(Beginning of TASK DATA)
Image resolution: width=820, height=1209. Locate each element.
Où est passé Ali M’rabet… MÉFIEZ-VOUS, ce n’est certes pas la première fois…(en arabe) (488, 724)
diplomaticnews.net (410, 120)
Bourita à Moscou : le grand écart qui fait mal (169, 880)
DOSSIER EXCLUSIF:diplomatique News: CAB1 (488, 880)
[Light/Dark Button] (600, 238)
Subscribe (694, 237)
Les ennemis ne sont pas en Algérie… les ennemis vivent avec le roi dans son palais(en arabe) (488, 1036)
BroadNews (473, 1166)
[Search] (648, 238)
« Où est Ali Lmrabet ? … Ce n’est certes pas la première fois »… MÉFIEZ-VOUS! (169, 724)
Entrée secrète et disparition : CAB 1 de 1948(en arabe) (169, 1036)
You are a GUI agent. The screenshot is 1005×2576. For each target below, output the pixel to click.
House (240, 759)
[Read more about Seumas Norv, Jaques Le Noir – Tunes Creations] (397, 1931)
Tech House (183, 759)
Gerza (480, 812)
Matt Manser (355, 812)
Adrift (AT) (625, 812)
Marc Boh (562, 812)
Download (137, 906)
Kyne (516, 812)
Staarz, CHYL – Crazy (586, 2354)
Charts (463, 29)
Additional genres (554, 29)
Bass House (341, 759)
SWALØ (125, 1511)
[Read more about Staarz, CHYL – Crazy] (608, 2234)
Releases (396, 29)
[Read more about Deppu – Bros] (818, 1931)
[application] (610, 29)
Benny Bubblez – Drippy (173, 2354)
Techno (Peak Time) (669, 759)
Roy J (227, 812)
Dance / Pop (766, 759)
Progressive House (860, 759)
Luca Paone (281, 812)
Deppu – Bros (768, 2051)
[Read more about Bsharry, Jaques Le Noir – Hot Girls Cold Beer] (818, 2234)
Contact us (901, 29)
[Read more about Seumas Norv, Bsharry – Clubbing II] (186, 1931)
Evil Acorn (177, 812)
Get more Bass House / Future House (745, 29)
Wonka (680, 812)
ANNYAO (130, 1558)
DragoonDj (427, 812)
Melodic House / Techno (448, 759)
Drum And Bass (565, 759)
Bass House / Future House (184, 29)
(End of TASK DATA)
=== PROBLEM ===
Every record must be transcribed exactly as written.

=== RESPONSE AREA ===
Image resolution: width=820, height=1209. Locate each element.
Où est passé Ali M’rabet… MÉFIEZ-VOUS, ce n’est certes pas la première fois…(en arabe) (488, 724)
diplomaticnews.net (410, 120)
Bourita à Moscou : le grand écart qui fait mal (169, 880)
DOSSIER EXCLUSIF:diplomatique News: CAB1 (488, 880)
[Light/Dark Button] (600, 238)
Subscribe (694, 237)
Les ennemis ne sont pas en Algérie… les ennemis vivent avec le roi dans son palais(en arabe) (488, 1036)
BroadNews (473, 1166)
[Search] (648, 238)
« Où est Ali Lmrabet ? … Ce n’est certes pas la première fois »… MÉFIEZ-VOUS! (169, 724)
Entrée secrète et disparition : CAB 1 de 1948(en arabe) (169, 1036)
You are a GUI agent. The screenshot is 1005×2576. For each target below, output the pixel to click.
House (240, 759)
[Read more about Seumas Norv, Jaques Le Noir – Tunes Creations] (397, 1931)
Tech House (183, 759)
Gerza (480, 812)
Matt Manser (355, 812)
Adrift (AT) (625, 812)
Marc Boh (562, 812)
Download (137, 906)
Kyne (516, 812)
Staarz, CHYL – Crazy (586, 2354)
Charts (463, 29)
Additional genres (554, 29)
Bass House (341, 759)
SWALØ (125, 1511)
[Read more about Staarz, CHYL – Crazy] (608, 2234)
Releases (396, 29)
[Read more about Deppu – Bros] (818, 1931)
[application] (610, 29)
Benny Bubblez – Drippy (173, 2354)
Techno (Peak Time) (669, 759)
Roy J (227, 812)
Dance / Pop (766, 759)
Progressive House (860, 759)
Luca Paone (281, 812)
Deppu – Bros (768, 2051)
[Read more about Bsharry, Jaques Le Noir – Hot Girls Cold Beer] (818, 2234)
Contact us (901, 29)
[Read more about Seumas Norv, Bsharry – Clubbing II] (186, 1931)
Evil Acorn (177, 812)
Get more Bass House / Future House (745, 29)
Wonka (680, 812)
ANNYAO (130, 1558)
DragoonDj (427, 812)
Melodic House / Techno (448, 759)
Drum And Bass (565, 759)
Bass House / Future House (184, 29)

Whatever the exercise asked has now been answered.